TASK REQUIREMENTS: Exactly as they appear below, repeat the lines from the one with "Task: Expand the Согласование dropdown button" through the one with "Task: Visit Zoheb PK's Twitter profile icon", and no others.
-------- INFORMATION PROVIDED --------
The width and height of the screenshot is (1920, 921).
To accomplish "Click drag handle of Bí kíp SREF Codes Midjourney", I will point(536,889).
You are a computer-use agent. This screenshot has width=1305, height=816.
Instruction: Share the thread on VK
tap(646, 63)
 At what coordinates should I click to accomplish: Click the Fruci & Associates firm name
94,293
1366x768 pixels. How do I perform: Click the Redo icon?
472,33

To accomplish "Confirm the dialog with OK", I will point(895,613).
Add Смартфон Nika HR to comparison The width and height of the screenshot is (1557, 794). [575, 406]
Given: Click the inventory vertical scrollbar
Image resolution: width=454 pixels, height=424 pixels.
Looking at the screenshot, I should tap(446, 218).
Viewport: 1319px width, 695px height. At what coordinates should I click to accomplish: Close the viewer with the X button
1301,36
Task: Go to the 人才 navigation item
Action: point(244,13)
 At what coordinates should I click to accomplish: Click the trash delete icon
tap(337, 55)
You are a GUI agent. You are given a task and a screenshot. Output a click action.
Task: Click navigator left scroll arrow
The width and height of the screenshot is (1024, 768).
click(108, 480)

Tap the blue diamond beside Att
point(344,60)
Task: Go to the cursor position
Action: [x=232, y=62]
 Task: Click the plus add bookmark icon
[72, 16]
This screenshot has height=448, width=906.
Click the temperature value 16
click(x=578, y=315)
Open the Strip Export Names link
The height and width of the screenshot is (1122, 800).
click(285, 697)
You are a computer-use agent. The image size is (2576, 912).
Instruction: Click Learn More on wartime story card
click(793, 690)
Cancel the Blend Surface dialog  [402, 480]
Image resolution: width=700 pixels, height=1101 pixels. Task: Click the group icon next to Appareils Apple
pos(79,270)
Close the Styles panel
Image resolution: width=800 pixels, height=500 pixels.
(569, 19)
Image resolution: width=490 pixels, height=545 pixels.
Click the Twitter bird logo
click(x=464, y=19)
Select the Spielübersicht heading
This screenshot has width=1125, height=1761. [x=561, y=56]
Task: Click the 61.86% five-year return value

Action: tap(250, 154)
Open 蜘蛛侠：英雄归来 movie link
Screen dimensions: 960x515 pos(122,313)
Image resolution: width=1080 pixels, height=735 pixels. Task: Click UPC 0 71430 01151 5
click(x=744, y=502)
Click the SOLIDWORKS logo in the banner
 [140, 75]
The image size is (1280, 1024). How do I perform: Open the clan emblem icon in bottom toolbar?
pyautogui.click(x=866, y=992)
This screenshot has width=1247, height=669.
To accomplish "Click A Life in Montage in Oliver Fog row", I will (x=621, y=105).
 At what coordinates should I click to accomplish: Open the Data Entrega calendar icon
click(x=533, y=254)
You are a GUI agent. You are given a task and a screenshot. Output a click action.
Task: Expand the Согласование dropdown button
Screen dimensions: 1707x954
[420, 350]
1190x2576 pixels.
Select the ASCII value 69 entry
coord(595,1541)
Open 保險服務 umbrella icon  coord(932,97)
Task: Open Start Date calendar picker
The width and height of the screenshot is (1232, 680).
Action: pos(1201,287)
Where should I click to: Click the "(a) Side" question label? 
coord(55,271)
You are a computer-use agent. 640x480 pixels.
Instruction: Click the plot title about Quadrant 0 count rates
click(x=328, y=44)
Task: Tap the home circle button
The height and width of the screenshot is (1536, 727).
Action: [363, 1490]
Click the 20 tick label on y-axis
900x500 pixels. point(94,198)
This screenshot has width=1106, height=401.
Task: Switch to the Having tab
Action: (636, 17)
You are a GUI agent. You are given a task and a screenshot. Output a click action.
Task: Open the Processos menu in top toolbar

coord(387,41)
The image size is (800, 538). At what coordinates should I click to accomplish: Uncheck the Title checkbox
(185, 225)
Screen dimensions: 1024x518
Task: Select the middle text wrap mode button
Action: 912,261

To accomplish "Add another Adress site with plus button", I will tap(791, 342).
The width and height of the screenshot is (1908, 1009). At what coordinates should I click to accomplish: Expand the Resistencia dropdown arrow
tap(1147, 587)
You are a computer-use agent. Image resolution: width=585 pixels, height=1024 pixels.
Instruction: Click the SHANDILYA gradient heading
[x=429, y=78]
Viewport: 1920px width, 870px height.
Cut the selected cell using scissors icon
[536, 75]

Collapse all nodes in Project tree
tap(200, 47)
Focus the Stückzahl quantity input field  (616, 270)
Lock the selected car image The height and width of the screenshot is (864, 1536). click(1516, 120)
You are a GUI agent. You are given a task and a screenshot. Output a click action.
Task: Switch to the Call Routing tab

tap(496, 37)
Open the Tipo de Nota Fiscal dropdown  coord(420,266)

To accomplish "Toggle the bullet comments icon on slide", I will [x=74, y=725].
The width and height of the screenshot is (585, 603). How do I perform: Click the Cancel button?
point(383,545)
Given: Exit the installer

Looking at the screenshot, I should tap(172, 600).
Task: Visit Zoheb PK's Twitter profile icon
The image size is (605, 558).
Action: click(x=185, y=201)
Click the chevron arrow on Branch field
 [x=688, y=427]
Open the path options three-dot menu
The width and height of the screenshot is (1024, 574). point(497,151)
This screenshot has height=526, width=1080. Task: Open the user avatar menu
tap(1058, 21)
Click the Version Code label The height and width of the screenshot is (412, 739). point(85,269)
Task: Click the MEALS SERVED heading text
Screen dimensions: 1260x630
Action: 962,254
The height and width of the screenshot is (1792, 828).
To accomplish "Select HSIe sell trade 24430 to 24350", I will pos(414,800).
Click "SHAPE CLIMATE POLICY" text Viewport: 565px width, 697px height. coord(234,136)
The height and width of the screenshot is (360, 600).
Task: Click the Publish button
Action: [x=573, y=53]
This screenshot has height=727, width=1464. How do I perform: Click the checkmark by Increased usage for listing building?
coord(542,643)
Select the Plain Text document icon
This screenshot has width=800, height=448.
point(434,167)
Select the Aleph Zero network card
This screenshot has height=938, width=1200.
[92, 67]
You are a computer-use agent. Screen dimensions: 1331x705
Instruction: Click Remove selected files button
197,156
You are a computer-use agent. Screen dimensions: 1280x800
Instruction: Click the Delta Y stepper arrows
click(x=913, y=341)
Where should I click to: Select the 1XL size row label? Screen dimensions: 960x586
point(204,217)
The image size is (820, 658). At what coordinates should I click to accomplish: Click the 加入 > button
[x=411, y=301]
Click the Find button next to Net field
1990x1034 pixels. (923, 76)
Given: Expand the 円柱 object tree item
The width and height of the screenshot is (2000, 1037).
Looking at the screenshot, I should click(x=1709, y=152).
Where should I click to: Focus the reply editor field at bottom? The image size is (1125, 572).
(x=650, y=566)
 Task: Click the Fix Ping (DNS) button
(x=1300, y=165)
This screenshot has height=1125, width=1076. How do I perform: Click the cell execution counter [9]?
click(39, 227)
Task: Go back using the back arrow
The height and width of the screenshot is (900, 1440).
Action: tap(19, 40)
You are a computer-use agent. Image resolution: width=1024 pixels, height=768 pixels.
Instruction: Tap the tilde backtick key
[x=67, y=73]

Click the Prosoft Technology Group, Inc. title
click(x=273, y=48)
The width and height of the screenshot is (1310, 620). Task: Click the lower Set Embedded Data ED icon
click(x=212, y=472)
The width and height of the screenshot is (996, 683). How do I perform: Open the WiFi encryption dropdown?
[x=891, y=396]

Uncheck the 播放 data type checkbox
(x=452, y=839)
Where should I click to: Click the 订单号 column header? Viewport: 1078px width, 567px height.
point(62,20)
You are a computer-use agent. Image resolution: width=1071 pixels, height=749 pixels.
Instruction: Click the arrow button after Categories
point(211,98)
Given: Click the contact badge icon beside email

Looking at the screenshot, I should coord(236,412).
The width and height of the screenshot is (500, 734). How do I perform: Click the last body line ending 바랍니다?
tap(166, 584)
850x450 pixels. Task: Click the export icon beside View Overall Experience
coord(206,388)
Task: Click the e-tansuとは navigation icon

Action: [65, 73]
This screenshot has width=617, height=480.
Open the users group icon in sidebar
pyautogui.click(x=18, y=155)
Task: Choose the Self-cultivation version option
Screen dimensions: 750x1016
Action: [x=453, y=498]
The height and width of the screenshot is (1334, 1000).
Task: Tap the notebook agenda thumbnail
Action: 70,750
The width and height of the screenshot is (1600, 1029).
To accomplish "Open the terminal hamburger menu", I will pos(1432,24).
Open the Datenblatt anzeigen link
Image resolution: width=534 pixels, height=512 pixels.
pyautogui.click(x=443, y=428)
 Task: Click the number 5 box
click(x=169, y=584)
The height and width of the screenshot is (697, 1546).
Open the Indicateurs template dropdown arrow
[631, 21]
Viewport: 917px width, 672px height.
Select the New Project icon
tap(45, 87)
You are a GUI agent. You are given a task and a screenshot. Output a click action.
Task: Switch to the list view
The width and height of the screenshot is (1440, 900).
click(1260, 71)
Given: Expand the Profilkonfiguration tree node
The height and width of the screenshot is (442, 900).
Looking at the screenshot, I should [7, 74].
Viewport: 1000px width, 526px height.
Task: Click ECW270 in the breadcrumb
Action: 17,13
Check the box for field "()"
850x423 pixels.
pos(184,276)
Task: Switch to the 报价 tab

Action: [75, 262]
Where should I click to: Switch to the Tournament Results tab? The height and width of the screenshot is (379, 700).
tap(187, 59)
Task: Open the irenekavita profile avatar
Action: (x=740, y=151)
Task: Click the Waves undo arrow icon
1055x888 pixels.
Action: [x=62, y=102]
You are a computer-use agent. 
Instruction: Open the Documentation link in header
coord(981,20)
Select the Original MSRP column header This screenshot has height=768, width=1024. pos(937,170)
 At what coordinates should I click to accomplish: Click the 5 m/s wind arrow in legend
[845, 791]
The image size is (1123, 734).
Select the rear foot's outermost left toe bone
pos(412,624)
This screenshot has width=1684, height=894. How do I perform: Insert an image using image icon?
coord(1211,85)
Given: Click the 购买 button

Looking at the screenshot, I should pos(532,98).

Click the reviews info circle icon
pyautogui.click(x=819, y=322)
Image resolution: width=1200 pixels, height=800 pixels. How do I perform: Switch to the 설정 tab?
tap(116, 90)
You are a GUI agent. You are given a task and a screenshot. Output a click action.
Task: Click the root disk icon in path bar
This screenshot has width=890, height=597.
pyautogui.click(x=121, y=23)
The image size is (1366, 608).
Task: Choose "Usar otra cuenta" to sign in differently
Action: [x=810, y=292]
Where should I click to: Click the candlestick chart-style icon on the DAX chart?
--------
ANSWER TO THE EXERCISE:
Task: Expand the Согласование dropdown button
Screen dimensions: 1707x954
[420, 350]
1190x2576 pixels.
Select the ASCII value 69 entry
coord(595,1541)
Open 保險服務 umbrella icon  coord(932,97)
Task: Open Start Date calendar picker
The width and height of the screenshot is (1232, 680).
Action: pos(1201,287)
Where should I click to: Click the "(a) Side" question label? 
coord(55,271)
You are a computer-use agent. 640x480 pixels.
Instruction: Click the plot title about Quadrant 0 count rates
click(x=328, y=44)
Task: Tap the home circle button
The height and width of the screenshot is (1536, 727).
Action: [363, 1490]
Click the 20 tick label on y-axis
900x500 pixels. point(94,198)
This screenshot has width=1106, height=401.
Task: Switch to the Having tab
Action: (636, 17)
You are a GUI agent. You are given a task and a screenshot. Output a click action.
Task: Open the Processos menu in top toolbar

coord(387,41)
The image size is (800, 538). At what coordinates should I click to accomplish: Uncheck the Title checkbox
(185, 225)
Screen dimensions: 1024x518
Task: Select the middle text wrap mode button
Action: 912,261

To accomplish "Add another Adress site with plus button", I will tap(791, 342).
The width and height of the screenshot is (1908, 1009). At what coordinates should I click to accomplish: Expand the Resistencia dropdown arrow
tap(1147, 587)
You are a computer-use agent. Image resolution: width=585 pixels, height=1024 pixels.
Instruction: Click the SHANDILYA gradient heading
[x=429, y=78]
Viewport: 1920px width, 870px height.
Cut the selected cell using scissors icon
[536, 75]

Collapse all nodes in Project tree
tap(200, 47)
Focus the Stückzahl quantity input field  (616, 270)
Lock the selected car image The height and width of the screenshot is (864, 1536). click(1516, 120)
You are a GUI agent. You are given a task and a screenshot. Output a click action.
Task: Switch to the Call Routing tab

tap(496, 37)
Open the Tipo de Nota Fiscal dropdown  coord(420,266)

To accomplish "Toggle the bullet comments icon on slide", I will [x=74, y=725].
The width and height of the screenshot is (585, 603). How do I perform: Click the Cancel button?
point(383,545)
Given: Exit the installer

Looking at the screenshot, I should tap(172, 600).
Task: Visit Zoheb PK's Twitter profile icon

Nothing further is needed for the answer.